Friday, March 29, 2024

Higher spending, not-as-high incomes. But wages and salaries keep going up. I'll take it

The always-important income and spending reports for February came out on Friday, and it showed American consumers stepped up last month, but some other things that weren't so great to see.

That's a big jump in spending, and well past the rate of inflation, which shows a nice recovery from January's inflation-adjusted decline in consumption. It gets us back in line with the upward trend that we've been in since the end of 2022.

But the strong spending and the PCE number of 0.3% wasn't something that certain Wall Streeters were looking for, as they want weaker numbers on both fronts to further encourage the Federal Reserve to cut rates from the two-decade highs they are currently at.

Yeah, I'm not so sure about that. To begin with, the last two months of core PCE increases are listed as 0.5% and 0.3%, but it’s really only 0.45% for January and 0.26% for February, so you wonder what these experts would be saying with a tiny fraction allowing the numbers to round down to 0.4% and 0.2%. Yes, it's still a bit hot (it places the annual rate somewhere around 4.3%), but also 1% below what our Fed Funds rate is right now. And if you go out to the last 6 months and the last 12 months, our annualized PCE increase still comes in around 2.8-2.9%.

And The only real concern I’d have in this report is that the 0.8% and $145.5 billion (annualized) jump in spending was far above the 0.3% and $66.5 billion increase in incomes, leading to a sizable drop in the savings rate from 4.1% to 3.6%. But even that doesn’t seem so bad when you realize that wages and salaries went up by $92 billion last month, the best in more than a year for that category.

And then I was looking inside the numbers at the full report and saw that income growth was only restrained last month because a big jump in dividends that happened in January wasn’t repeated in February. Take out dividends and interest income, and you see that we had continued strong growth in income from all other factors (aka “the ones that most non-rich people get their funds from”).

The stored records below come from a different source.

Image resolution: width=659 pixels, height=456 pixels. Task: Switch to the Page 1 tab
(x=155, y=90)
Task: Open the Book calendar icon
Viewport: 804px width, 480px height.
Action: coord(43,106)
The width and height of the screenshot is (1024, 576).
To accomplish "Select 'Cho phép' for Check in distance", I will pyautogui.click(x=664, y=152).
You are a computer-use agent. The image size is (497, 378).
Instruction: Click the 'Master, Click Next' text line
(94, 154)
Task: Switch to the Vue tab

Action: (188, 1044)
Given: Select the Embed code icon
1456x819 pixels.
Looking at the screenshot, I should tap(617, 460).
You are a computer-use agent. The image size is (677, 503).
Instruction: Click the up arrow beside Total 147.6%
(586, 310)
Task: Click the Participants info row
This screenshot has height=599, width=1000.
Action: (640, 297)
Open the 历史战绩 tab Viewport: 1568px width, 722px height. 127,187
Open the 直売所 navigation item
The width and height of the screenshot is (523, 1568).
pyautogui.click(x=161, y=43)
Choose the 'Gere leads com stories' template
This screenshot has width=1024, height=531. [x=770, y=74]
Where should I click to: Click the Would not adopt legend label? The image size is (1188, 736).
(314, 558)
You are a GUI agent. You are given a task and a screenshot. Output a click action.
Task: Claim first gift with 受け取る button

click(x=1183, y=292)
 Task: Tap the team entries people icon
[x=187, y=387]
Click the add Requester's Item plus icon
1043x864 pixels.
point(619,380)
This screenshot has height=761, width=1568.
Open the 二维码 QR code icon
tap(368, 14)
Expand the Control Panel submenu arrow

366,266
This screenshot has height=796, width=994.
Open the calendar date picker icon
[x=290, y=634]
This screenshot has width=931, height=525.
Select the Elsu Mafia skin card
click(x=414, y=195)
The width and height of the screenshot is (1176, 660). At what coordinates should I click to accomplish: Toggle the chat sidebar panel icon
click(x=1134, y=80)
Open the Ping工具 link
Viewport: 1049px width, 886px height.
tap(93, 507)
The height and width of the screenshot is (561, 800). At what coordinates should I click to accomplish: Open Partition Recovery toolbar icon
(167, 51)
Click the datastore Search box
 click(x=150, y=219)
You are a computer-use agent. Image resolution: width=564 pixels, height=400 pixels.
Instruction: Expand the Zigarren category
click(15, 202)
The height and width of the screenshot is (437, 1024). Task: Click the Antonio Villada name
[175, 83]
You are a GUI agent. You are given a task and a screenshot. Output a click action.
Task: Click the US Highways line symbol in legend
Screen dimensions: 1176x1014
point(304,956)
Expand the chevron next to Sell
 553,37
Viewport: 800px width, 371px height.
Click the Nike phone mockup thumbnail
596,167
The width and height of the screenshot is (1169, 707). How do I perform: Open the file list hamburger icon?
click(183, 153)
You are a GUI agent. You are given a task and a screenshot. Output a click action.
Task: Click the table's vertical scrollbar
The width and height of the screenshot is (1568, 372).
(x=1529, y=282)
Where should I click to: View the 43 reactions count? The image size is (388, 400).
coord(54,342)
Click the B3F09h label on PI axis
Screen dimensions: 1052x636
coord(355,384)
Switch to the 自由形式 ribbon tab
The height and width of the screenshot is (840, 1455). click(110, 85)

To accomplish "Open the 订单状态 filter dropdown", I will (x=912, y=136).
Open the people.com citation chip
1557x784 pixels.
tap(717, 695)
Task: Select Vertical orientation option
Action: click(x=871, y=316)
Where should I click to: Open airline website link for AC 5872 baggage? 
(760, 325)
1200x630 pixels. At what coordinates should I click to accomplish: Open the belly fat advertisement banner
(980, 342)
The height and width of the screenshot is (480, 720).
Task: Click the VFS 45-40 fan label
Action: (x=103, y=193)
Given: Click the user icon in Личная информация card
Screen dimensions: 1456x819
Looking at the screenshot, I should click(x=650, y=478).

Increase in income LESS dividends and interest income
January 2024 +0.83% (+162.9 billion)
February 2024 +0.72% (+144.1 billion)

I don’t anticipate underlying income growth to stay at a 9% annual pace for the rest of 2024 (although that would probably be awesome), but I do think it means our overall economy is still in a very good place. Yes, we need to see inflation stay around that 3% annual rate and we also need to have wage increases continue above that level. But if this holds, and especially if the Fed starts getting rates back toward the reality of a 3% inflation world, we have a good chance of continuing the good numbers we saw in 2023.